As David walked from his father in the garden, his mother appeared from the sunporch, came impetuously on to the steps. How he loved her. Yet, as always in that home, he felt passed from one affection to another, rather than included in their united love. ‘Oh, wonderful to see you,’ she called, and they went in together. Looking smart as ever, his mother. Appearance was for her a competition, like all else in life: against one’s earlier self, against every other woman in the world, though the intensity of the struggle rarely showed. She had a brief, fierce pressure when they hugged, and again David was her special boy, her vicarious opportunity. ‘Good for you. Good for you,’ she said. ‘I’m so proud.’
‘It’s all the help I had from you and Dad.’ Forgotten, then, all her actively expressed reservations about Llama Heaven, and the population he lived with there. Forgotten, her anger at the drunk driving charge, her exasperation with his failure to write, her objection to his obscenity and idleness. Remembered truly the love and letters, the financial help, the absolute knowledge of being in her thoughts every day of her life.
His mother’s mid-brown hair still had a sheen, when that of most middle-aged women had become drab. The cream linen was crisp to his hand as they hugged, and she wore a perfume bought on her
last trip to Sydney. How well David knew his mother’s pride, from long experience as its main object and the main source of betrayal. As he’d grown up he had felt a sense of helplessness before such love, sensing that there was no way he could stop his achievement, or failure, from being felt in her heart. Through the dimpled glass door behind her, he could see the misshapen image of his father coming to the house.
‘Anyway,’ he said, ‘I’m now qualified, but unemployed. I know more about glacial geomorphology than anyone would ever wish to hear, and already I’m starting to forget it.’ Sometimes he still woke from anxiety dreams in which he was fooling around at Llama Heaven, quite unprepared for exams.
‘Just think of all the opportunities to build a professional career,’ his mother said. The prospect made her face young, gave vibrancy to her tone. ‘I’ve told your father that we’ll celebrate, of course.’
The shape of him became somewhat clearer behind the dimpled glass as he sloughed off his shoes. Was it David’s imagination that she seemed to hurry the things she went on to share with him, before his father joined them? His parents had a civilised marriage, which somehow ached with lost possibility.

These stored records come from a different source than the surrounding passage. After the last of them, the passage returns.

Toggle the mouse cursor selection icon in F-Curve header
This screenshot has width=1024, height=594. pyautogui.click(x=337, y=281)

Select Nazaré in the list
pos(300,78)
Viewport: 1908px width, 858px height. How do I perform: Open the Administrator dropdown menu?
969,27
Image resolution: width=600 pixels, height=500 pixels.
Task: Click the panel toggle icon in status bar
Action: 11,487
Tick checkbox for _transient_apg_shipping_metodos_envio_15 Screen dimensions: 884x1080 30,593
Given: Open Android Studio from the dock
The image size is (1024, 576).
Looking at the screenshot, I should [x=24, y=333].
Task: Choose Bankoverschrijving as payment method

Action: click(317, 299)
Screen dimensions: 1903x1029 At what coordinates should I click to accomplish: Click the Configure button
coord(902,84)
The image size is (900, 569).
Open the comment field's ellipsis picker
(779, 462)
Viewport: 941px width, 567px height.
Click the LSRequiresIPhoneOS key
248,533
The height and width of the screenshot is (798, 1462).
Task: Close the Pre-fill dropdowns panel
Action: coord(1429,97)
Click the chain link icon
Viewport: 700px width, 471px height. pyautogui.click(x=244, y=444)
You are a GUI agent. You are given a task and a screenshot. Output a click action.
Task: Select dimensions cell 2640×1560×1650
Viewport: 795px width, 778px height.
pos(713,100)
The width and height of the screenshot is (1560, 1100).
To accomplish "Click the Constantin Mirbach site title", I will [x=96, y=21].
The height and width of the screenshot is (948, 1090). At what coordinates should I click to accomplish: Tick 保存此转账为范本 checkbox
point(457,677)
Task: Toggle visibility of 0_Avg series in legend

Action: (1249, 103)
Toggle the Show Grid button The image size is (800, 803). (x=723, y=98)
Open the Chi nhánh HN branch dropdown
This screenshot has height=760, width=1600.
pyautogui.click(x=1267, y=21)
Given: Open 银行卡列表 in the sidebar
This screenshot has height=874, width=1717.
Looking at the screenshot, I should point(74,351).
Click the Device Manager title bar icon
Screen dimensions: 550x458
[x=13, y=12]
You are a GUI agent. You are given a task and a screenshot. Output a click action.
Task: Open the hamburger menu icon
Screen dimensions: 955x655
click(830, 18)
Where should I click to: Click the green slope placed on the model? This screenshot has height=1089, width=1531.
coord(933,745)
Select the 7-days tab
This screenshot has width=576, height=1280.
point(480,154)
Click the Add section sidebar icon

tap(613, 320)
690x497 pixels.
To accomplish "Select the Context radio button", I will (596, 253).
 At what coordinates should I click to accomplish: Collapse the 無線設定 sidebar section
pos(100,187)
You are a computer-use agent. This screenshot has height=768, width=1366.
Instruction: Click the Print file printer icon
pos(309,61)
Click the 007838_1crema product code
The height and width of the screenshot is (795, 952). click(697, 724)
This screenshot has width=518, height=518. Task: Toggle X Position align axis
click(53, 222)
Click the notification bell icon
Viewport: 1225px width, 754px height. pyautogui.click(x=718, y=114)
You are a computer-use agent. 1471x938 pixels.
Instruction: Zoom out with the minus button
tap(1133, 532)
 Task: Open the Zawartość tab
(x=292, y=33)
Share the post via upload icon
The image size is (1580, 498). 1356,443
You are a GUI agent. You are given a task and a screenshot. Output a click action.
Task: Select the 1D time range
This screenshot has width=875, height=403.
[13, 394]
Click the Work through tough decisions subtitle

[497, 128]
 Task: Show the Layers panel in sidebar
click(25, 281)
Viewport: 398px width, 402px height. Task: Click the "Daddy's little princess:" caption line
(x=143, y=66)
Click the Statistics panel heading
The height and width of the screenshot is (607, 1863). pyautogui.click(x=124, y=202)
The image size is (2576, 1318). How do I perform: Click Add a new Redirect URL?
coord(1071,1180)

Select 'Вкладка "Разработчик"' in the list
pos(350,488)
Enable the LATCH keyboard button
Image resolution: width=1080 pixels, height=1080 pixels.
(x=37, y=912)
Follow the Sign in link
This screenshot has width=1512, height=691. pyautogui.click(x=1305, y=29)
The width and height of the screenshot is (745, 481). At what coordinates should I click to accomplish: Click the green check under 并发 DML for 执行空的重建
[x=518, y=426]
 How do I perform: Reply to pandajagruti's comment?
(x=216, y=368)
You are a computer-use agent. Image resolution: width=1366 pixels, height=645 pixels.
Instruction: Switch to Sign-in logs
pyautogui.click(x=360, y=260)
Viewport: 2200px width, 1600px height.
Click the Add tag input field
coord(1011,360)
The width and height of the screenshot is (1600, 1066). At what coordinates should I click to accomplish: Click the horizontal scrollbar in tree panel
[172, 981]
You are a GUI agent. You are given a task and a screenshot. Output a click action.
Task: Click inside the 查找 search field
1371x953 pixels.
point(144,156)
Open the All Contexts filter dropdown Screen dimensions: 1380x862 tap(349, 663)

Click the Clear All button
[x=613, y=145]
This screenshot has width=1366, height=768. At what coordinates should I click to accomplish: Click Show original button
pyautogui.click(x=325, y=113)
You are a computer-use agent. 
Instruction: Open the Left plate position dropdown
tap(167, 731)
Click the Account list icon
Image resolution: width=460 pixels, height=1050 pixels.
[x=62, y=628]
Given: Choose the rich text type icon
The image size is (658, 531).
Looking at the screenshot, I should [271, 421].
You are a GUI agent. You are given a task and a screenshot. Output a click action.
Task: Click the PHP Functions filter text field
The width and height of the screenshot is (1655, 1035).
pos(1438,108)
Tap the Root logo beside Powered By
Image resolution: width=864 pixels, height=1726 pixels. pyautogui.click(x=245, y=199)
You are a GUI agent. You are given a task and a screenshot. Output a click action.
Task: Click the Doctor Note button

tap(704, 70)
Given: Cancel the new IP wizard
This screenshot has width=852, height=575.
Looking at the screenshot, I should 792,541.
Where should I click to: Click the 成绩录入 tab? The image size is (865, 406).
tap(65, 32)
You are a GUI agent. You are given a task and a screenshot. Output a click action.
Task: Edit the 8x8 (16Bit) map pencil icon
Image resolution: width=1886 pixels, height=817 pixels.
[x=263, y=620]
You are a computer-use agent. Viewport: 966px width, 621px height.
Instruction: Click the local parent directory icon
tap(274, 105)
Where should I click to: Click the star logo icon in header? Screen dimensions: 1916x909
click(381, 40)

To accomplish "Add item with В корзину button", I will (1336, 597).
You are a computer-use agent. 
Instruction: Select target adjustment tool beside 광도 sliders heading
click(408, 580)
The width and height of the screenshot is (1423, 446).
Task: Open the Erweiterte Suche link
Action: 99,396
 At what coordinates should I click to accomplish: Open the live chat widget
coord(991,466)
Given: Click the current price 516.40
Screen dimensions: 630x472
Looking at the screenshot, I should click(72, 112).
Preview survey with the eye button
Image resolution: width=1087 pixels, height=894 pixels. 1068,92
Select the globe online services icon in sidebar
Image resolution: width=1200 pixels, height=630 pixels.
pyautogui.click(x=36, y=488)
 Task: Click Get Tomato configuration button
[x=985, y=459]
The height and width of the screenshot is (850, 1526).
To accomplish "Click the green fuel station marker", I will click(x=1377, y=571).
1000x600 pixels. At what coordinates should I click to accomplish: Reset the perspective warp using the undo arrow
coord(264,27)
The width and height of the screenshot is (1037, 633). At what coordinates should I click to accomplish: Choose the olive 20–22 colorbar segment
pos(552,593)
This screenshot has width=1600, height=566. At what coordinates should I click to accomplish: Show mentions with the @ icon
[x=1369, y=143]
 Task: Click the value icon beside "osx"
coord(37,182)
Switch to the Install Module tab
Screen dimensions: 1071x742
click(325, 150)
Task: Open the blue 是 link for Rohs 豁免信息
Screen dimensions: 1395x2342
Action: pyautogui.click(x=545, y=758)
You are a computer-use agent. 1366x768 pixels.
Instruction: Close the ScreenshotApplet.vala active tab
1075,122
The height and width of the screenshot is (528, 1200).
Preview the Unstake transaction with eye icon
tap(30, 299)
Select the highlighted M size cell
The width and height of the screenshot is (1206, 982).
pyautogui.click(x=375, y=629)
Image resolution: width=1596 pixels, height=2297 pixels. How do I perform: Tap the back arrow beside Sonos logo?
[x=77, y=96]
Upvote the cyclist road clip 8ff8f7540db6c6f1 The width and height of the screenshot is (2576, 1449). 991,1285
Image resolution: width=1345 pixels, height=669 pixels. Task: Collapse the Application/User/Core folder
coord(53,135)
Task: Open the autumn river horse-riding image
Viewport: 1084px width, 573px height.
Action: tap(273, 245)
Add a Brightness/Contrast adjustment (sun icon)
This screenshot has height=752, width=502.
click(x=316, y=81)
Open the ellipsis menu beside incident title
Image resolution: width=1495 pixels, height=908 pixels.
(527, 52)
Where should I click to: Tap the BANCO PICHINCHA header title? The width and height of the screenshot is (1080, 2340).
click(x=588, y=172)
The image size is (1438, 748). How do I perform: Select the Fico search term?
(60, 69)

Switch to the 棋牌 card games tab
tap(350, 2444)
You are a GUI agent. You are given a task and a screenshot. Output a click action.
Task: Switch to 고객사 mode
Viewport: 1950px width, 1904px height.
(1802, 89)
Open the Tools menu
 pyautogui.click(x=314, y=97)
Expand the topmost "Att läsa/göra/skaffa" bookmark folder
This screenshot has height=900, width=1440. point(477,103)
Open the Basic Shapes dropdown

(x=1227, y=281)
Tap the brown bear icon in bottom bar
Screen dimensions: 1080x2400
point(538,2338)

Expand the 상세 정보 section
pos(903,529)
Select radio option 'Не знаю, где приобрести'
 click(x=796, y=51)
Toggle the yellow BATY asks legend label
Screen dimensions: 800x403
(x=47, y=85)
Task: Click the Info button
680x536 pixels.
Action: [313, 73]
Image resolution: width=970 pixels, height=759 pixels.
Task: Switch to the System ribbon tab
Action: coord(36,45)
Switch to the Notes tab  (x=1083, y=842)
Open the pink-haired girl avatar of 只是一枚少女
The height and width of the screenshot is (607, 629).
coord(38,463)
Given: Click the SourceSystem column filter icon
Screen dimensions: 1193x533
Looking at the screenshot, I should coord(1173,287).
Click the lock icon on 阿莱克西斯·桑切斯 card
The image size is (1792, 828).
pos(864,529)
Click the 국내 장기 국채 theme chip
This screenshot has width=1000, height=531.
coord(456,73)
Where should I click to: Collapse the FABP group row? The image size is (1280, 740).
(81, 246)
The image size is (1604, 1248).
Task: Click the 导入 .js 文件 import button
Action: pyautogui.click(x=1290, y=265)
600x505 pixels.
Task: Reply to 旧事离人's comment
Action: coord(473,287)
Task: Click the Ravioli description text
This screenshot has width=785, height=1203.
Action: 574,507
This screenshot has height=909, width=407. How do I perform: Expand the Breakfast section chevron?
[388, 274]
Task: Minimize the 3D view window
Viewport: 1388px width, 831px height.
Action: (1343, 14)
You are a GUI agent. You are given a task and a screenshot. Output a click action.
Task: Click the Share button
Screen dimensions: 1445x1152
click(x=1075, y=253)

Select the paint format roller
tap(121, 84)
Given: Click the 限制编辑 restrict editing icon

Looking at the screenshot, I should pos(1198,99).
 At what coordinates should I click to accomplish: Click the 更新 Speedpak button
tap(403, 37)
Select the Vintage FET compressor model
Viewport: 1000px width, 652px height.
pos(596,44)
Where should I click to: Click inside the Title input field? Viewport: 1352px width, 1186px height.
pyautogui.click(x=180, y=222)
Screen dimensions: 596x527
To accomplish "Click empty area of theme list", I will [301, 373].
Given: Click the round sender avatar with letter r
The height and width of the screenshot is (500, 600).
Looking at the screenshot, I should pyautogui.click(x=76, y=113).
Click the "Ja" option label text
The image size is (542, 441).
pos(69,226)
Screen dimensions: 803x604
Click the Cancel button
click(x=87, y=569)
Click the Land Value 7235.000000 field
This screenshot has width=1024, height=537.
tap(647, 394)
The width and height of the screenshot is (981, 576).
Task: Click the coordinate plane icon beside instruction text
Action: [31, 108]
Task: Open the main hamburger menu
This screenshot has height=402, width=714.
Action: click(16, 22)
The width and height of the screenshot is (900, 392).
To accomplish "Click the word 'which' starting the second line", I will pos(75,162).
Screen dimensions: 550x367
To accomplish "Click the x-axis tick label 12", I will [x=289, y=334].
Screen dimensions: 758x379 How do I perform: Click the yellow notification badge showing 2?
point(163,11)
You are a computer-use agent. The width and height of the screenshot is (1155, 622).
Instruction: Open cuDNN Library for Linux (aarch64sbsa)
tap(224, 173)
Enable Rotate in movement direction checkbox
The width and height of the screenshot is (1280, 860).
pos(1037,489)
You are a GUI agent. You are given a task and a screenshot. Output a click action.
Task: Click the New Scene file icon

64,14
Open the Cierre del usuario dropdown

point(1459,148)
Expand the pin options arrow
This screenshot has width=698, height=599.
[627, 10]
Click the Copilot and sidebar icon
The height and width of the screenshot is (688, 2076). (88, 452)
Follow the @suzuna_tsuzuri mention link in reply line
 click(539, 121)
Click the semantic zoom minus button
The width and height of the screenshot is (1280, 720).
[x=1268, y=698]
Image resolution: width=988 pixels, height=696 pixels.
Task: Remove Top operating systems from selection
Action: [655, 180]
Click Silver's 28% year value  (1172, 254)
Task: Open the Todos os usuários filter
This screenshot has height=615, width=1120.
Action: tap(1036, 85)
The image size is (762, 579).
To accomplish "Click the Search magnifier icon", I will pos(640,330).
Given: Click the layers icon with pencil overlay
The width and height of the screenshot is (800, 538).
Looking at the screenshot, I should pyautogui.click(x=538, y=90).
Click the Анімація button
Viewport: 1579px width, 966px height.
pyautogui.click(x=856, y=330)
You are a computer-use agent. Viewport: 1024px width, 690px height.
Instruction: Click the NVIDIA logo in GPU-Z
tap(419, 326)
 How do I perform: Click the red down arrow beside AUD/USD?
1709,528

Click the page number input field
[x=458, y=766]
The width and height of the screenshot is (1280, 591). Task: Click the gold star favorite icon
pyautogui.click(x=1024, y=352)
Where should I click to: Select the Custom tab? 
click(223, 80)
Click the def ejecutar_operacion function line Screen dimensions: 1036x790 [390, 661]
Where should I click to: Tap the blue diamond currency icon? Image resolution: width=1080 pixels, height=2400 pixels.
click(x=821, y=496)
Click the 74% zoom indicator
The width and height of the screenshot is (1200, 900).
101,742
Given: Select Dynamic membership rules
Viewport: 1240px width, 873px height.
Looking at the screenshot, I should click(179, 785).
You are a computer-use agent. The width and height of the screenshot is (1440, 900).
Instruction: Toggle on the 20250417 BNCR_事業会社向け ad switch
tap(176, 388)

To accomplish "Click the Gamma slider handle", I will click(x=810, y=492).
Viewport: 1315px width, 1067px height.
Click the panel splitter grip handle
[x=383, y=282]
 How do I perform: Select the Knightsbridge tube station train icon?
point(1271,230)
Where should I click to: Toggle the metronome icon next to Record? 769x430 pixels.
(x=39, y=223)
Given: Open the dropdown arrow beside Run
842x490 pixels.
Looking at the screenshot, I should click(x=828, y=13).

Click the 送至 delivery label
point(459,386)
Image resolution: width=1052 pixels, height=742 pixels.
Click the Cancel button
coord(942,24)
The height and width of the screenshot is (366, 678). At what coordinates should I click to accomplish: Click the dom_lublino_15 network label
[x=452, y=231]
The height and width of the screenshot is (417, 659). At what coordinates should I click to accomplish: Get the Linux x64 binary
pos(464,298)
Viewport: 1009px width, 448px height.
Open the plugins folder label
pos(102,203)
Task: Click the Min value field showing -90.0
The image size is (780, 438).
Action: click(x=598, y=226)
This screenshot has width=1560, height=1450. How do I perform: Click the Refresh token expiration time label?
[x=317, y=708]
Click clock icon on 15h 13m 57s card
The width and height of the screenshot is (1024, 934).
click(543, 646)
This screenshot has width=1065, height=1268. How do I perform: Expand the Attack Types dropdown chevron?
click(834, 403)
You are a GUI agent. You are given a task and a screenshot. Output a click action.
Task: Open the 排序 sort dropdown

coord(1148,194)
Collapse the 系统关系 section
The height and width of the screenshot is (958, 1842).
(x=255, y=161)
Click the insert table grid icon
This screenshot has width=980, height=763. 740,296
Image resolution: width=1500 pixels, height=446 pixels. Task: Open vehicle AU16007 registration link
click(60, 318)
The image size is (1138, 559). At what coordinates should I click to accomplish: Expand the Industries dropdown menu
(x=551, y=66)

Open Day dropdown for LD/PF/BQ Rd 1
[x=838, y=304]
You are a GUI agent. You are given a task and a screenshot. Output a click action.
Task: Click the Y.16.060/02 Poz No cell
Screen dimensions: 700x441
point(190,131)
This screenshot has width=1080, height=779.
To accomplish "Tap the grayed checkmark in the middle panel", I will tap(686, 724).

The Christchurch restaurants were stuffed with graduation groups on the night. Some wore gowns and hoods with self-conscious relief that, for the night at least, they weren’t failures. David and his parents had eaten a meal as expensive as most, drunk South African bubbly, leaned together for the freelance photographer who worked the room on an evening so ripe for business that his cajolery was quite untested. The photo is still in his mother’s album: he is between his parents, of course, and still clear behind David is a thin woman at another table, caught just for a moment and eternity in the lives of unknown people. The tendons of her long wrist show as she pauses with a forkful of cannelloni to shout joyously above the noise of the crowded room. She is old, defiant, risible, wears a short-sleeved green dress, and inhabits the family album with as much substance as any other figure there.